WHAT YOU SHOULD DO:
The records that follow are to be transcribed in full, without their images.
((
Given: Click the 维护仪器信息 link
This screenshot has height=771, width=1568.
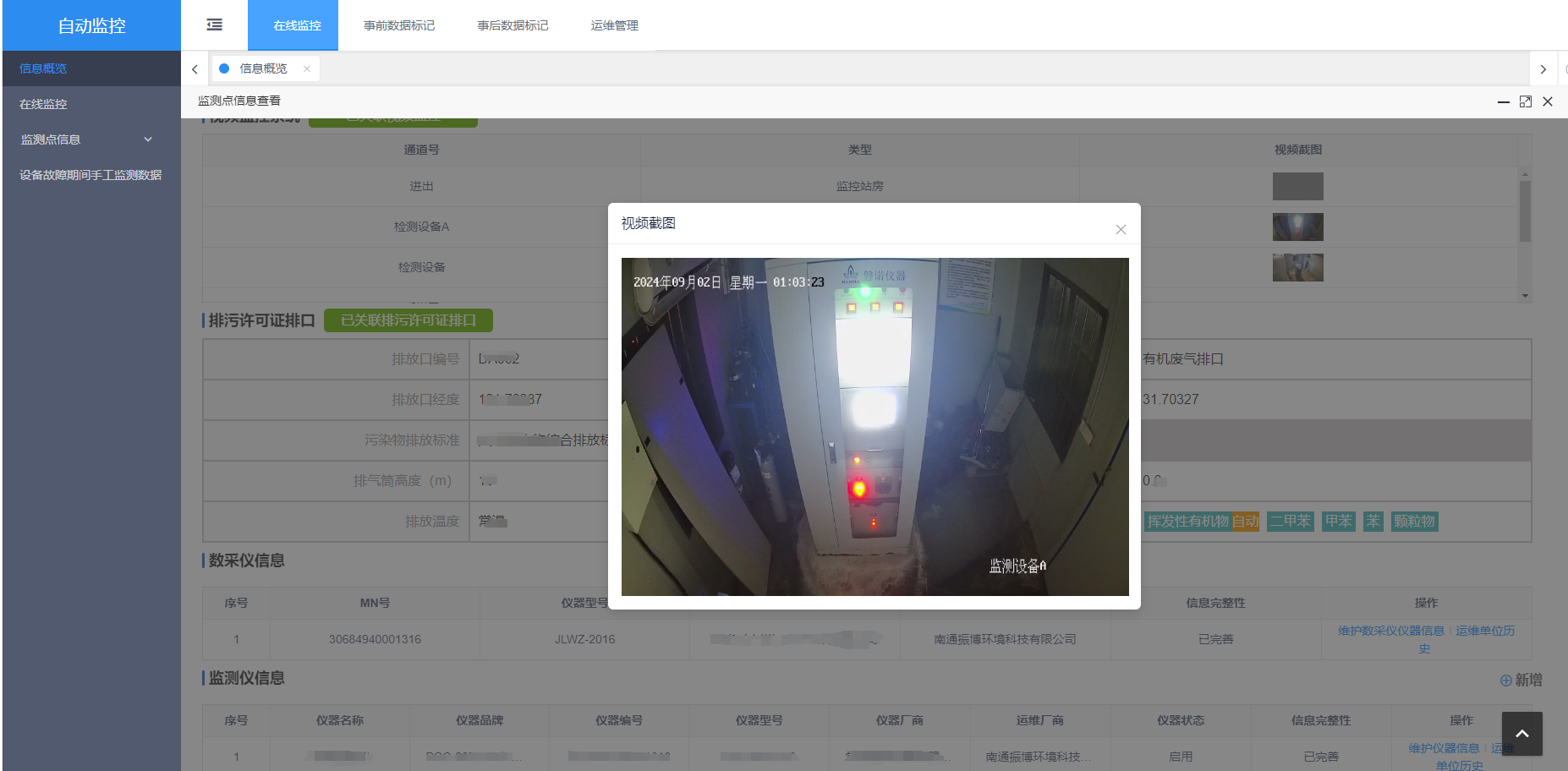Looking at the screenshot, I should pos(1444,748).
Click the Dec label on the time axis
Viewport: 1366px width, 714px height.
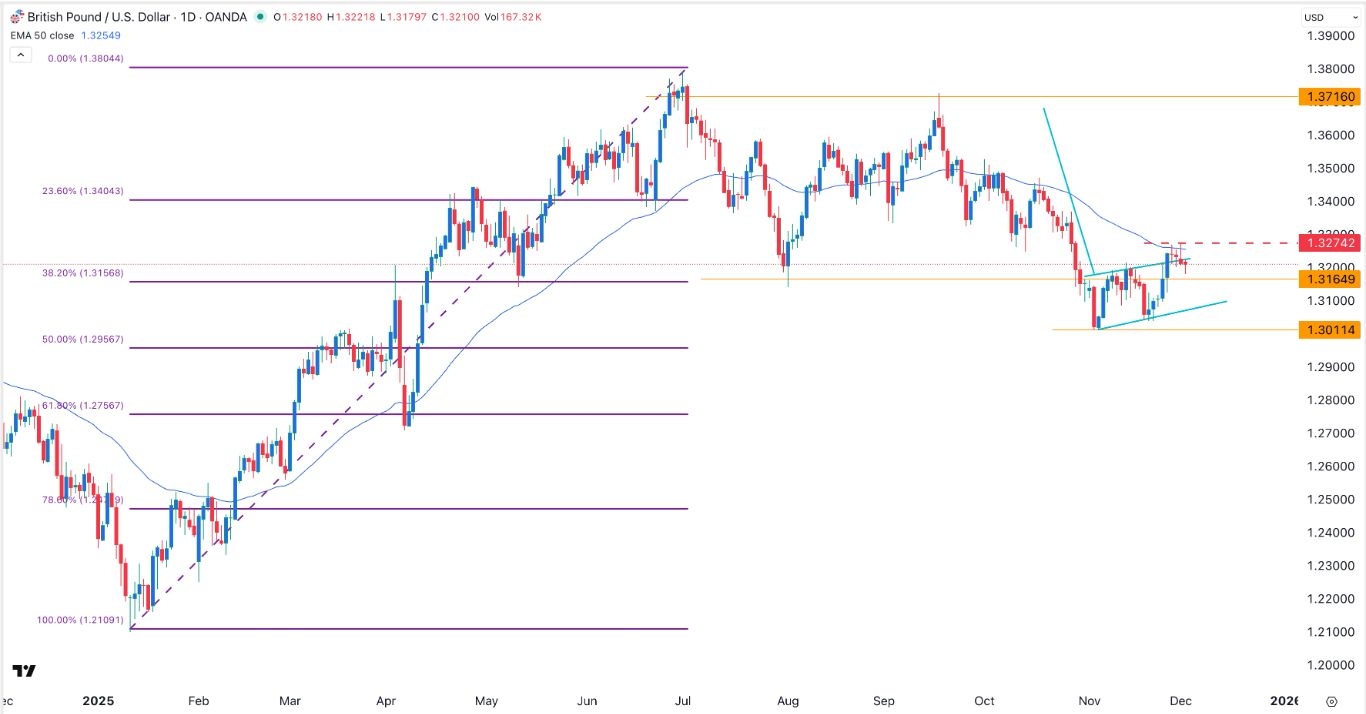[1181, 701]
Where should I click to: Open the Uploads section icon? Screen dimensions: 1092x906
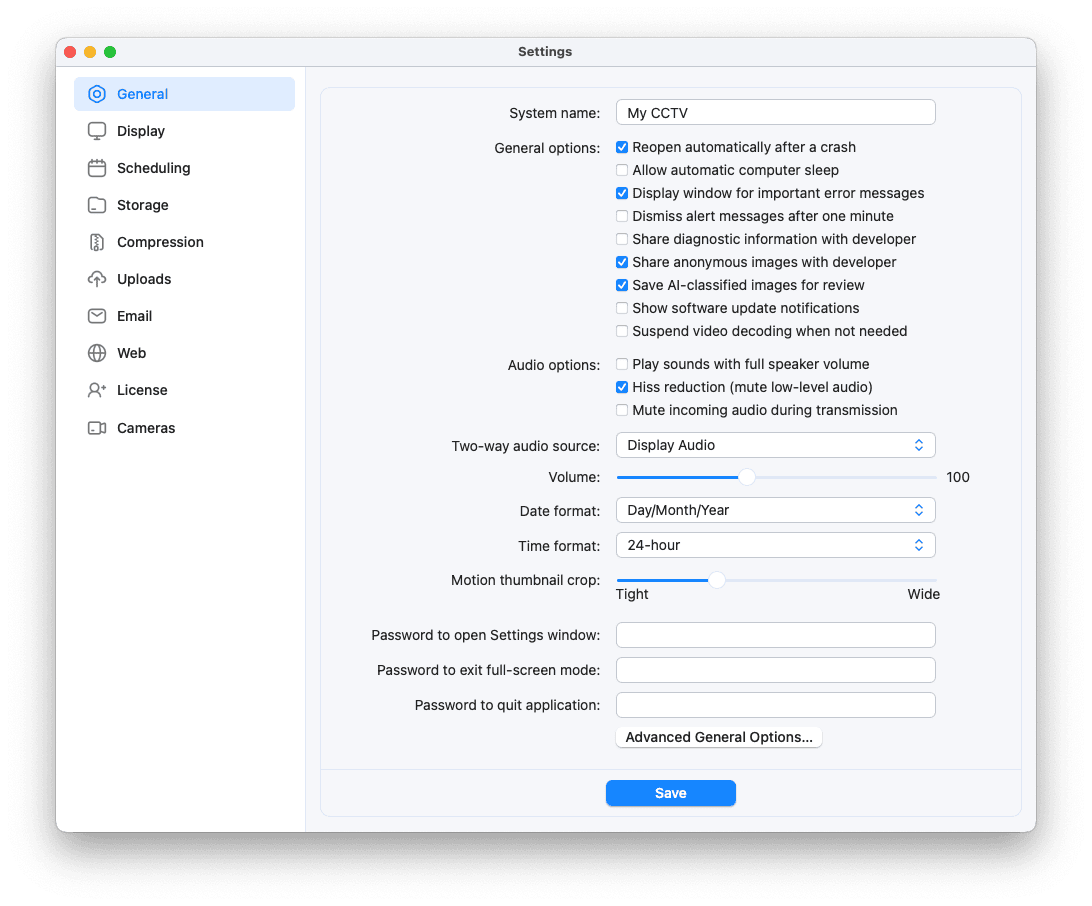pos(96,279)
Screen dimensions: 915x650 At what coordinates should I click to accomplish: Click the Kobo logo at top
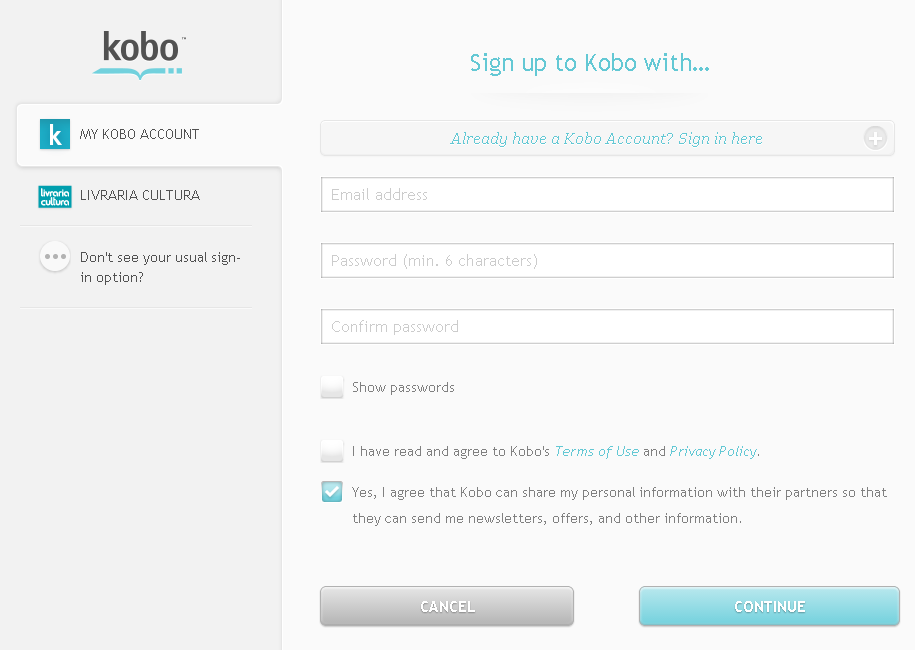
))
RESULT:
Given: Click the 维护仪器信息 link
This screenshot has height=771, width=1568.
Looking at the screenshot, I should pos(1444,748).
Click the Dec label on the time axis
Viewport: 1366px width, 714px height.
[1181, 701]
Where should I click to: Open the Uploads section icon? Screen dimensions: 1092x906
pos(96,279)
Screen dimensions: 915x650 At what coordinates should I click to accomplish: Click the Kobo logo at top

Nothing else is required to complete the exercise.